GIVEN RECORDS:
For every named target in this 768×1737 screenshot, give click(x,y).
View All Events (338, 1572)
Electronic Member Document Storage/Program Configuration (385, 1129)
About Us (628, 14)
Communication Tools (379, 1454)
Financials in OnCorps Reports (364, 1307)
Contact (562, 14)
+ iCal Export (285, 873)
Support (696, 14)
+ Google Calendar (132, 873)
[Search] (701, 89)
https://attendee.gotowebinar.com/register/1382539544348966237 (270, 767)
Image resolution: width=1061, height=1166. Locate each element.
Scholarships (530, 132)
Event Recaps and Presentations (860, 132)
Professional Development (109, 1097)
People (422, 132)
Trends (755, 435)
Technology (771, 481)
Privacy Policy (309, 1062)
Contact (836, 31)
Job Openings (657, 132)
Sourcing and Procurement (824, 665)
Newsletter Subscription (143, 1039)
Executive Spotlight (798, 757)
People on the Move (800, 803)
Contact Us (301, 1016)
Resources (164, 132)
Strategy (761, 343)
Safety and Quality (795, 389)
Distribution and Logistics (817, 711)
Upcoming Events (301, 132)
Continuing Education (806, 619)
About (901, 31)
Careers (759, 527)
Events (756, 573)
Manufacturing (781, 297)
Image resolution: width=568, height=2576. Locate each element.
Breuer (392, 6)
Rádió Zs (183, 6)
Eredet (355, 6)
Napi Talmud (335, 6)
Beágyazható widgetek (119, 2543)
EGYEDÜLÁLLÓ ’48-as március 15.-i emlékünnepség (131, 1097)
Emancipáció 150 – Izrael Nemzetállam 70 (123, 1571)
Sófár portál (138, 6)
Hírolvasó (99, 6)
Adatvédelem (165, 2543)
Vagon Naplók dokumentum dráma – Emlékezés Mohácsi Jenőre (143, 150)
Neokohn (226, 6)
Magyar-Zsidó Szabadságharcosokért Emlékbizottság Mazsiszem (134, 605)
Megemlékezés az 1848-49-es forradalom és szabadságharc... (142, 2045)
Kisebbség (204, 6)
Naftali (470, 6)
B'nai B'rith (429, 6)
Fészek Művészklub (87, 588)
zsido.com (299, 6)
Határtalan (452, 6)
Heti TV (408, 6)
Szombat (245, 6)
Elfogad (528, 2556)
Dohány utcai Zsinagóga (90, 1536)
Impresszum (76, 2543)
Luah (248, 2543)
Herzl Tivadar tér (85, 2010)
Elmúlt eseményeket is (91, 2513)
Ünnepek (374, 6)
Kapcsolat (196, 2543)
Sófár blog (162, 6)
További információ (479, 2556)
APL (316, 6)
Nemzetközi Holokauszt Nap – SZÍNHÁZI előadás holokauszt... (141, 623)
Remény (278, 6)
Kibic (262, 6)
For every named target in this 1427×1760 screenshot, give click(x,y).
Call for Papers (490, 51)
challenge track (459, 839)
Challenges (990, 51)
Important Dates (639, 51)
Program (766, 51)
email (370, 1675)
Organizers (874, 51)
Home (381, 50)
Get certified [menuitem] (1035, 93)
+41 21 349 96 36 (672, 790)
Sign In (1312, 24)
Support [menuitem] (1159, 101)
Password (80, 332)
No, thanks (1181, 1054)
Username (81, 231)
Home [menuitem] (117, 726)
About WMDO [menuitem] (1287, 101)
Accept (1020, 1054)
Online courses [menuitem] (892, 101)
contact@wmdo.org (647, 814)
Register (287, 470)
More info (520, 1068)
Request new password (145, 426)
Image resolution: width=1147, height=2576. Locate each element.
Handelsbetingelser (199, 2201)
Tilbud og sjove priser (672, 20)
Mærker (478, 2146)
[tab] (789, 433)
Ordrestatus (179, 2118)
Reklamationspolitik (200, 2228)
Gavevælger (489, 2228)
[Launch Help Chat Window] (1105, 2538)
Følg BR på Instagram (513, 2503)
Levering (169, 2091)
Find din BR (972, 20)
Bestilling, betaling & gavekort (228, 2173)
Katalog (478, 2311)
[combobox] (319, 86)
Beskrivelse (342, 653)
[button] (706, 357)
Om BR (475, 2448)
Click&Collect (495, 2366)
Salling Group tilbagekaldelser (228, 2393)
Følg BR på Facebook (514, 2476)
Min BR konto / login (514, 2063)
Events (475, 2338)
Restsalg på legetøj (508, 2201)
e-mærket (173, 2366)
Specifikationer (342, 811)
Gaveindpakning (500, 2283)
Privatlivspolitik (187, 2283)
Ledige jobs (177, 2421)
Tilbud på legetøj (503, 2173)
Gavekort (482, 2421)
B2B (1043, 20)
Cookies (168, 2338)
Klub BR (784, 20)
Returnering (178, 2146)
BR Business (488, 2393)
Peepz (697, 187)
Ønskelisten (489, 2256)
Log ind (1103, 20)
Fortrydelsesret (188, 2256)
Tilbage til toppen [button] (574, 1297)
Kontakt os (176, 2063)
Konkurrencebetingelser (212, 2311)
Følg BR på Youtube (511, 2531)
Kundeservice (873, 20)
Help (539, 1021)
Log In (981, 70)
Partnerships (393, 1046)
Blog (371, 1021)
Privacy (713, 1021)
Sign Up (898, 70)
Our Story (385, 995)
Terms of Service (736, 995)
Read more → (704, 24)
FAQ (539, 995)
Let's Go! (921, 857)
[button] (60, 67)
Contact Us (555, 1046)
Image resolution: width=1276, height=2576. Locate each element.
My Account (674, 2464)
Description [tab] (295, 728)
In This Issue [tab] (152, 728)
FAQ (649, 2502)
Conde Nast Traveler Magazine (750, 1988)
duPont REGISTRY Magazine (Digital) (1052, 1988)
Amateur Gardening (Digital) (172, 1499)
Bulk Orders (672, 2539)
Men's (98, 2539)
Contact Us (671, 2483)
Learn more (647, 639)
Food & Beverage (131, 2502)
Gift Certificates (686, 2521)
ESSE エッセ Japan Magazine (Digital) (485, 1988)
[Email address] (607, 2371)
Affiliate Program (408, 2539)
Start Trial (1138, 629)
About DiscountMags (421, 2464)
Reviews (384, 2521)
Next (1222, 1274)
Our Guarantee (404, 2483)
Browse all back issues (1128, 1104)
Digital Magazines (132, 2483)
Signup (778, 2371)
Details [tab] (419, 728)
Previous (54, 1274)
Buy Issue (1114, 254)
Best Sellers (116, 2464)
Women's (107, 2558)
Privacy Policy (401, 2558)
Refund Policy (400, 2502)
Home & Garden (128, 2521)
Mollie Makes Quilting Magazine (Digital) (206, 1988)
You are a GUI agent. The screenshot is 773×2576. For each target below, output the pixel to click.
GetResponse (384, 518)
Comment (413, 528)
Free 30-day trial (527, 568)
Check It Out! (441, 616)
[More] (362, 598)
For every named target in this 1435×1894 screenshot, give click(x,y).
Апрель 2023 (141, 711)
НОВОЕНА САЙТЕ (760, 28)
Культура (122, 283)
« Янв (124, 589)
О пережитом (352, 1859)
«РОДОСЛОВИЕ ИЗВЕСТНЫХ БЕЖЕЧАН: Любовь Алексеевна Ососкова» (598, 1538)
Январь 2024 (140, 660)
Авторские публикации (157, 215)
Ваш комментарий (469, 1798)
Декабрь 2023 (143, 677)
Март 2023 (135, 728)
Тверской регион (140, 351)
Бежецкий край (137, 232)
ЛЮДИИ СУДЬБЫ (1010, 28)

EXERCISE DIRECTIONS:
Return every line of the material above verbatim, with no changes.

EXERCISE RESULT:
For every named target in this 768×1737 screenshot, give click(x,y).
View All Events (338, 1572)
Electronic Member Document Storage/Program Configuration (385, 1129)
About Us (628, 14)
Communication Tools (379, 1454)
Financials in OnCorps Reports (364, 1307)
Contact (562, 14)
+ iCal Export (285, 873)
Support (696, 14)
+ Google Calendar (132, 873)
[Search] (701, 89)
https://attendee.gotowebinar.com/register/1382539544348966237 (270, 767)
Image resolution: width=1061, height=1166. Locate each element.
Scholarships (530, 132)
Event Recaps and Presentations (860, 132)
Professional Development (109, 1097)
People (422, 132)
Trends (755, 435)
Technology (771, 481)
Privacy Policy (309, 1062)
Contact (836, 31)
Job Openings (657, 132)
Sourcing and Procurement (824, 665)
Newsletter Subscription (143, 1039)
Executive Spotlight (798, 757)
People on the Move (800, 803)
Contact Us (301, 1016)
Resources (164, 132)
Strategy (761, 343)
Safety and Quality (795, 389)
Distribution and Logistics (817, 711)
Upcoming Events (301, 132)
Continuing Education (806, 619)
About (901, 31)
Careers (759, 527)
Events (756, 573)
Manufacturing (781, 297)
Image resolution: width=568, height=2576. Locate each element.
Breuer (392, 6)
Rádió Zs (183, 6)
Eredet (355, 6)
Napi Talmud (335, 6)
Beágyazható widgetek (119, 2543)
EGYEDÜLÁLLÓ ’48-as március 15.-i emlékünnepség (131, 1097)
Emancipáció 150 – Izrael Nemzetállam 70 (123, 1571)
Sófár portál (138, 6)
Hírolvasó (99, 6)
Adatvédelem (165, 2543)
Vagon Naplók dokumentum dráma – Emlékezés Mohácsi Jenőre (143, 150)
Neokohn (226, 6)
Magyar-Zsidó Szabadságharcosokért Emlékbizottság Mazsiszem (134, 605)
Megemlékezés az 1848-49-es forradalom és szabadságharc... (142, 2045)
Kisebbség (204, 6)
Naftali (470, 6)
B'nai B'rith (429, 6)
Fészek Művészklub (87, 588)
zsido.com (299, 6)
Határtalan (452, 6)
Heti TV (408, 6)
Szombat (245, 6)
Elfogad (528, 2556)
Dohány utcai Zsinagóga (90, 1536)
Impresszum (76, 2543)
Luah (248, 2543)
Herzl Tivadar tér (85, 2010)
Elmúlt eseményeket is (91, 2513)
Ünnepek (374, 6)
Kapcsolat (196, 2543)
Sófár blog (162, 6)
További információ (479, 2556)
APL (316, 6)
Nemzetközi Holokauszt Nap – SZÍNHÁZI előadás holokauszt... (141, 623)
Remény (278, 6)
Kibic (262, 6)
For every named target in this 1427×1760 screenshot, give click(x,y).
Call for Papers (490, 51)
challenge track (459, 839)
Challenges (990, 51)
Important Dates (639, 51)
Program (766, 51)
email (370, 1675)
Organizers (874, 51)
Home (381, 50)
Get certified [menuitem] (1035, 93)
+41 21 349 96 36 (672, 790)
Sign In (1312, 24)
Support [menuitem] (1159, 101)
Password (80, 332)
No, thanks (1181, 1054)
Username (81, 231)
Home [menuitem] (117, 726)
About WMDO [menuitem] (1287, 101)
Accept (1020, 1054)
Online courses [menuitem] (892, 101)
contact@wmdo.org (647, 814)
Register (287, 470)
More info (520, 1068)
Request new password (145, 426)
Image resolution: width=1147, height=2576. Locate each element.
Handelsbetingelser (199, 2201)
Tilbud og sjove priser (672, 20)
Mærker (478, 2146)
[tab] (789, 433)
Ordrestatus (179, 2118)
Reklamationspolitik (200, 2228)
Gavevælger (489, 2228)
[Launch Help Chat Window] (1105, 2538)
Følg BR på Instagram (513, 2503)
Levering (169, 2091)
Find din BR (972, 20)
Bestilling, betaling & gavekort (228, 2173)
Katalog (478, 2311)
[combobox] (319, 86)
Beskrivelse (342, 653)
[button] (706, 357)
Om BR (475, 2448)
Click&Collect (495, 2366)
Salling Group tilbagekaldelser (228, 2393)
Følg BR på Facebook (514, 2476)
Min BR konto / login (514, 2063)
Events (475, 2338)
Restsalg på legetøj (508, 2201)
e-mærket (173, 2366)
Specifikationer (342, 811)
Gaveindpakning (500, 2283)
Privatlivspolitik (187, 2283)
Ledige jobs (177, 2421)
Tilbud på legetøj (503, 2173)
Gavekort (482, 2421)
B2B (1043, 20)
Cookies (168, 2338)
Klub BR (784, 20)
Returnering (178, 2146)
BR Business (488, 2393)
Peepz (697, 187)
Ønskelisten (489, 2256)
Log ind (1103, 20)
Fortrydelsesret (188, 2256)
Tilbage til toppen [button] (574, 1297)
Kontakt os (176, 2063)
Konkurrencebetingelser (212, 2311)
Følg BR på Youtube (511, 2531)
Kundeservice (873, 20)
Help (539, 1021)
Log In (981, 70)
Partnerships (393, 1046)
Blog (371, 1021)
Privacy (713, 1021)
Sign Up (898, 70)
Our Story (385, 995)
Terms of Service (736, 995)
Read more → (704, 24)
FAQ (539, 995)
Let's Go! (921, 857)
[button] (60, 67)
Contact Us (555, 1046)
Image resolution: width=1276, height=2576. Locate each element.
My Account (674, 2464)
Description [tab] (295, 728)
In This Issue [tab] (152, 728)
FAQ (649, 2502)
Conde Nast Traveler Magazine (750, 1988)
duPont REGISTRY Magazine (Digital) (1052, 1988)
Amateur Gardening (Digital) (172, 1499)
Bulk Orders (672, 2539)
Men's (98, 2539)
Contact Us (671, 2483)
Learn more (647, 639)
Food & Beverage (131, 2502)
Gift Certificates (686, 2521)
ESSE エッセ Japan Magazine (Digital) (485, 1988)
[Email address] (607, 2371)
Affiliate Program (408, 2539)
Start Trial (1138, 629)
About DiscountMags (421, 2464)
Reviews (384, 2521)
Next (1222, 1274)
Our Guarantee (404, 2483)
Browse all back issues (1128, 1104)
Digital Magazines (132, 2483)
Signup (778, 2371)
Details [tab] (419, 728)
Previous (54, 1274)
Buy Issue (1114, 254)
Best Sellers (116, 2464)
Women's (107, 2558)
Privacy Policy (401, 2558)
Refund Policy (400, 2502)
Home & Garden (128, 2521)
Mollie Makes Quilting Magazine (Digital) (206, 1988)
You are a GUI agent. The screenshot is 773×2576. For each target below, output the pixel to click.
GetResponse (384, 518)
Comment (413, 528)
Free 30-day trial (527, 568)
Check It Out! (441, 616)
[More] (362, 598)
For every named target in this 1435×1894 screenshot, give click(x,y).
Апрель 2023 (141, 711)
НОВОЕНА САЙТЕ (760, 28)
Культура (122, 283)
« Янв (124, 589)
О пережитом (352, 1859)
«РОДОСЛОВИЕ ИЗВЕСТНЫХ БЕЖЕЧАН: Любовь Алексеевна Ососкова» (598, 1538)
Январь 2024 (140, 660)
Авторские публикации (157, 215)
Ваш комментарий (469, 1798)
Декабрь 2023 (143, 677)
Март 2023 (135, 728)
Тверской регион (140, 351)
Бежецкий край (137, 232)
ЛЮДИИ СУДЬБЫ (1010, 28)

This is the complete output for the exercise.